Contrastive Training Flow — Full Pipeline

sequenceDiagram
    participant Batch as Training Batch<br>(128 triplets)
    participant Titan as Titan Embeddings V2<br>(Frozen, Bedrock API)
    participant Adapter as Contrastive Adapter<br>(1M trainable params)
    participant Loss as InfoNCE Loss<br>Calculator
    participant ANN as Hard Negative<br>Miner (ANN Index)
    participant Optim as Adam Optimizer

    Note over Batch: Epoch start: refresh hard negatives
    Batch->>ANN: All queries from training set
    ANN->>Batch: Top-K hard negatives per query

    Batch->>Titan: 128 queries + 128 positives + 128 negatives (384 texts)
    Titan->>Adapter: 384 frozen embeddings ∈ ℝ¹⁰²⁴

    Note over Adapter: Forward pass through adapter<br>e → W₁ → GELU → W₂ → LayerNorm → z<br>3 matrix multiplications per embedding

    Adapter->>Loss: 384 adapted embeddings
    Loss->>Loss: Compute pairwise cosine similarities<br>128 × 128 similarity matrix
    Loss->>Loss: Apply temperature τ=0.07<br>InfoNCE = -log(exp(s⁺/τ) / Σexp(s/τ))

    Note over Loss: Backward pass
    Loss->>Adapter: ∂L/∂z for all 384 embeddings
    Note over Adapter: Gradients flow through:<br>LayerNorm → W₂ → GELU' → W₁<br>Titan params receive NO gradient (frozen)

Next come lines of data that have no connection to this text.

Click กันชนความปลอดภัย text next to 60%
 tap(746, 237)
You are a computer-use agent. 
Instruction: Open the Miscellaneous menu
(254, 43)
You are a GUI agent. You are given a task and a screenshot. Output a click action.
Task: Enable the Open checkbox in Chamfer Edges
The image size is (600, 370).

    Adapter->>Optim: Update 1M adapter params
    Optim->>Adapter: Adam step: θ ← θ - lr·m̂/(√v̂ + ε)

Embedding Space Transformation — Before vs After Adapter

graph LR
    subgraph "Before Adapter (Titan V2 Raw)"
        A1["'dark fantasy manga'<br>(0.72, 0.31, ...)"]
        B1["'action adventure manga'<br>(0.70, 0.35, ...)"]
        C1["'comedy isekai'<br>(0.68, 0.29, ...)"]
        D1["'Berserk vol 1'<br>(0.71, 0.33, ...)"]
        E1["'One Piece vol 1'<br>(0.69, 0.34, ...)"]

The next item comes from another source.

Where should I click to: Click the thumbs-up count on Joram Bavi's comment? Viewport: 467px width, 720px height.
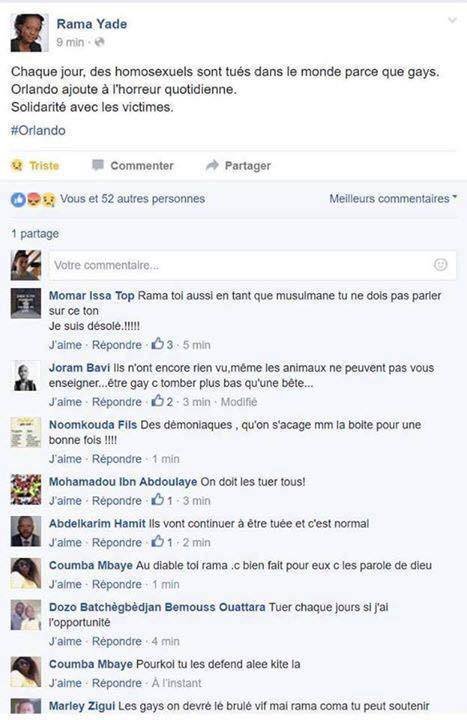pos(163,401)
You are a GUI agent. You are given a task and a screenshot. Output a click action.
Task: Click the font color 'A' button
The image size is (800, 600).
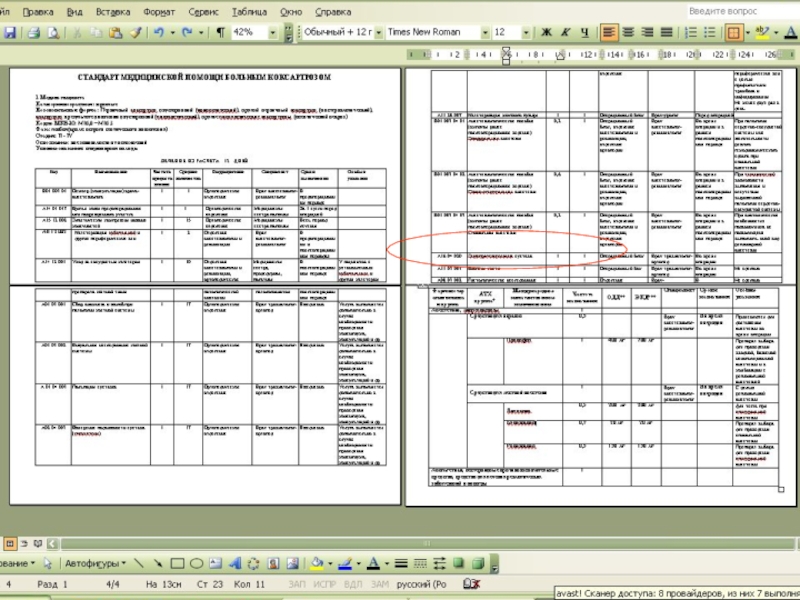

        A1 -.->|"cos=0.94<br>too close!"| B1
        A1 -.->|"cos=0.91"| C1
        A1 -.->|"cos=0.93"| D1
        B1 -.->|"cos=0.95"| E1
    end

    subgraph "After Adapter (Manga-Tuned)"
        A2["'dark fantasy manga'<br>moved to dark cluster"]
        B2["'action adventure manga'<br>moved to action cluster"]
        C2["'comedy isekai'<br>moved to comedy cluster"]
        D2["'Berserk vol 1'<br>near dark fantasy"]
        E2["'One Piece vol 1'<br>near action adventure"]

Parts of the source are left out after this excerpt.